Take the data below and write it out exactly, except for the pictures.

-=-=-

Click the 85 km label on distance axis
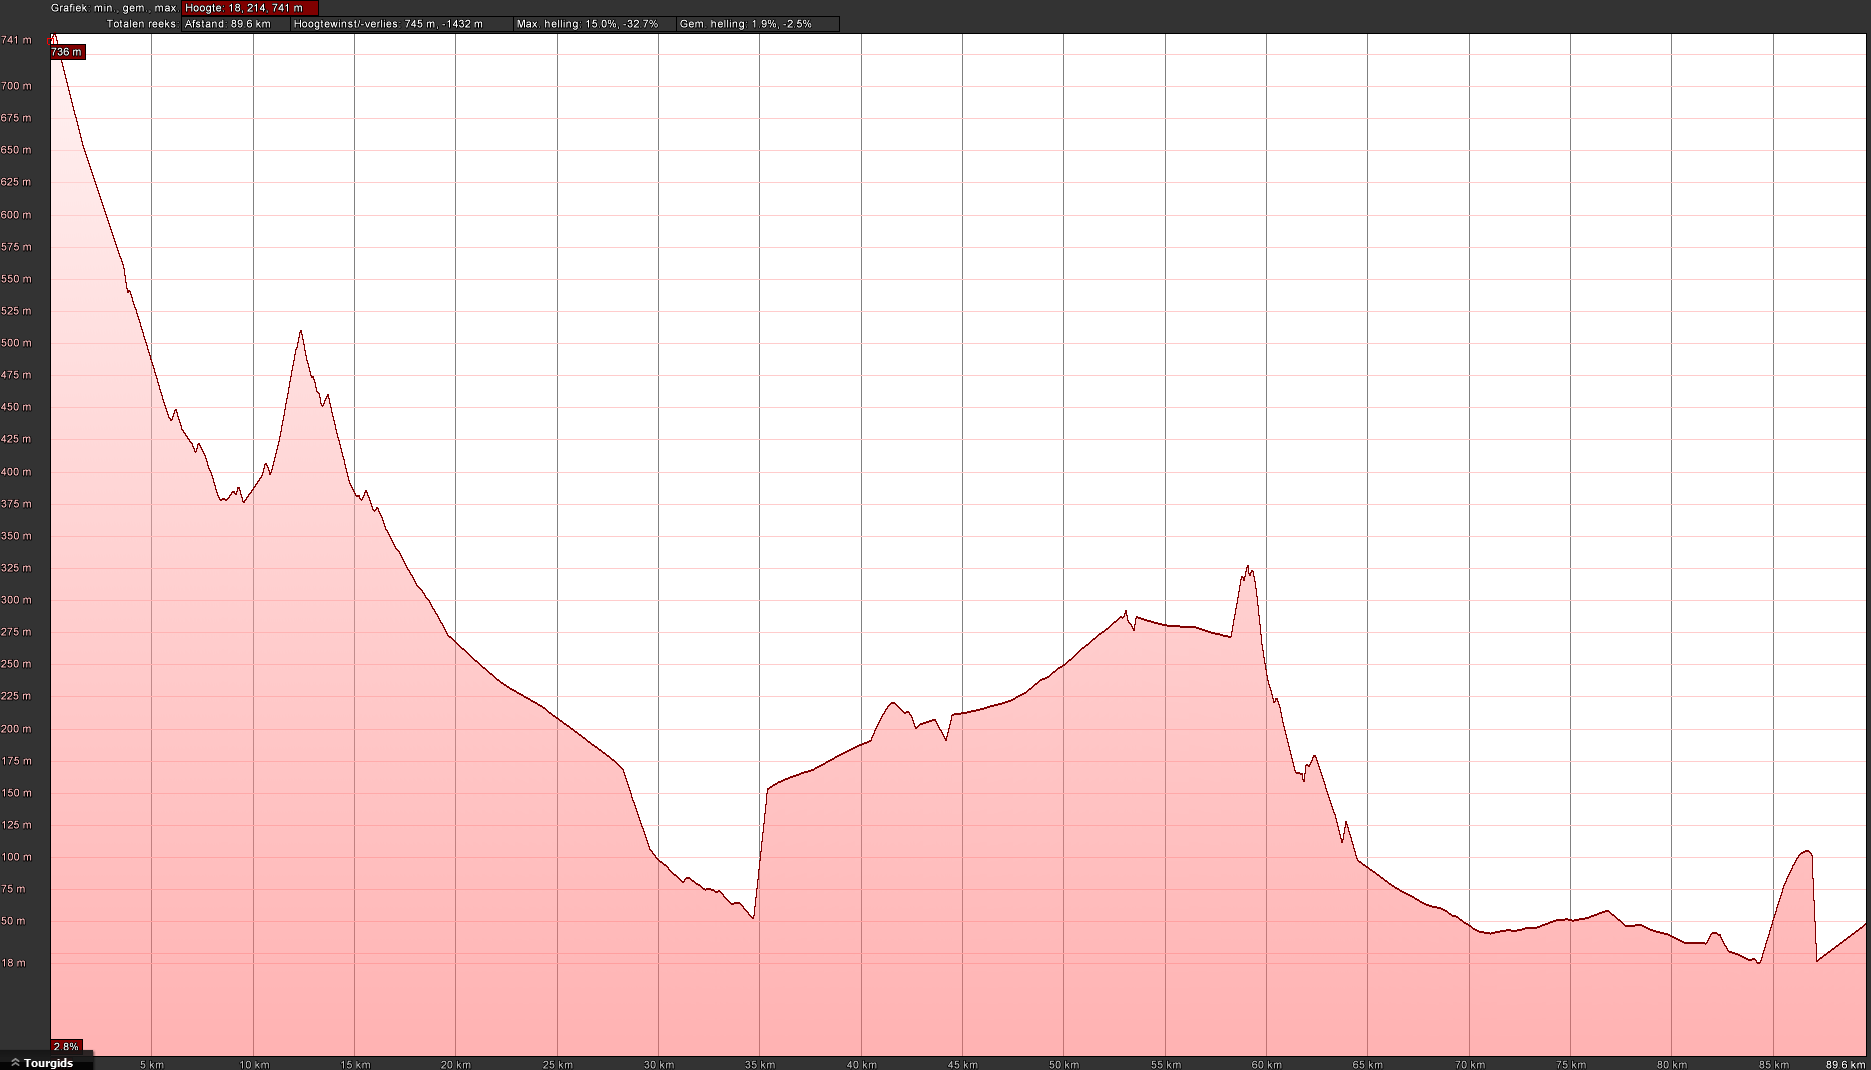 [x=1773, y=1065]
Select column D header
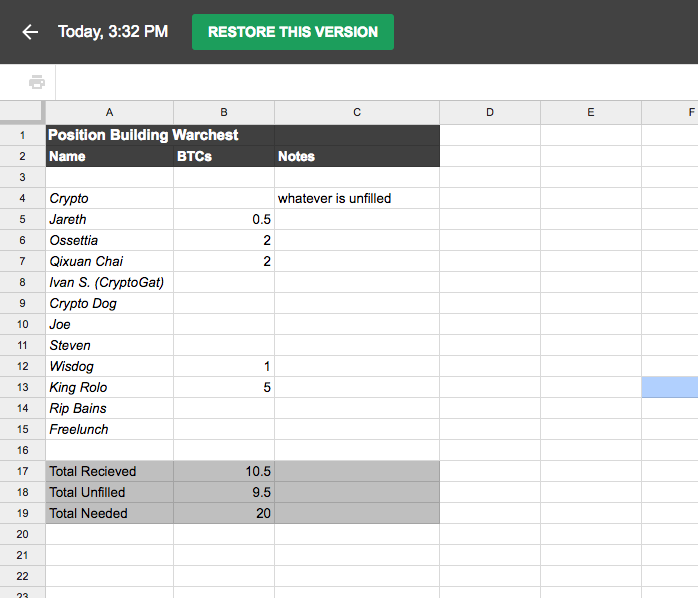This screenshot has height=598, width=698. pos(489,112)
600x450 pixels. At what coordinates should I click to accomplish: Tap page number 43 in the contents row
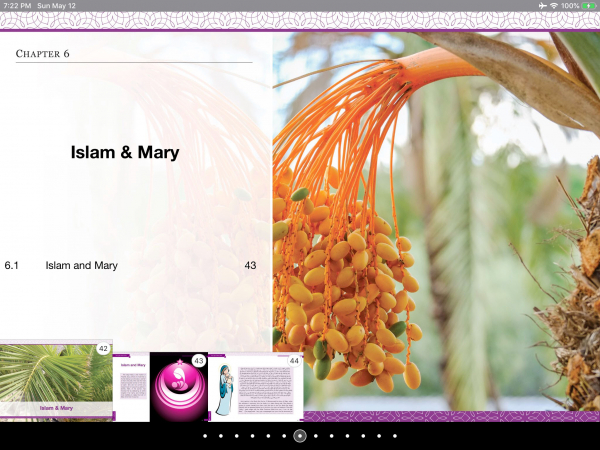(x=250, y=266)
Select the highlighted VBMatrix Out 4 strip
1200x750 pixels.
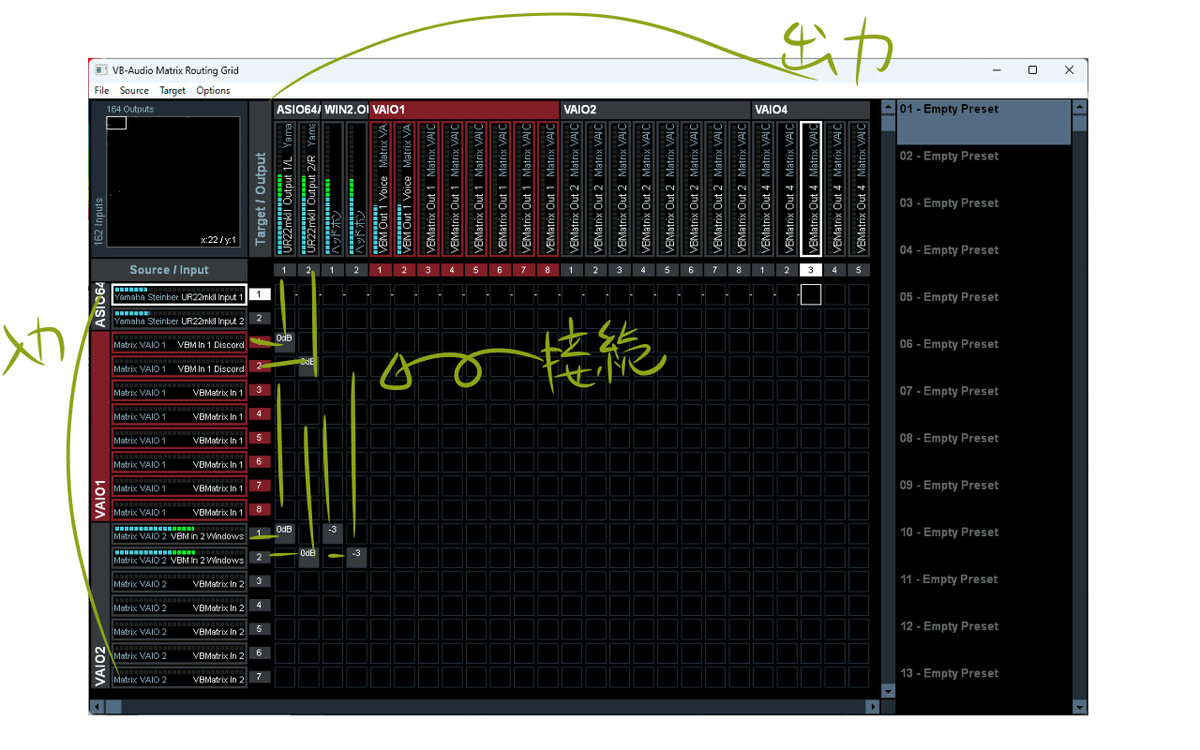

-=-=-

#### TASK RESULT
Click the 85 km label on distance axis
 [x=1773, y=1065]
Select column D header
This screenshot has height=598, width=698. pos(489,112)
600x450 pixels. At what coordinates should I click to accomplish: Tap page number 43 in the contents row
(x=250, y=266)
Select the highlighted VBMatrix Out 4 strip
1200x750 pixels.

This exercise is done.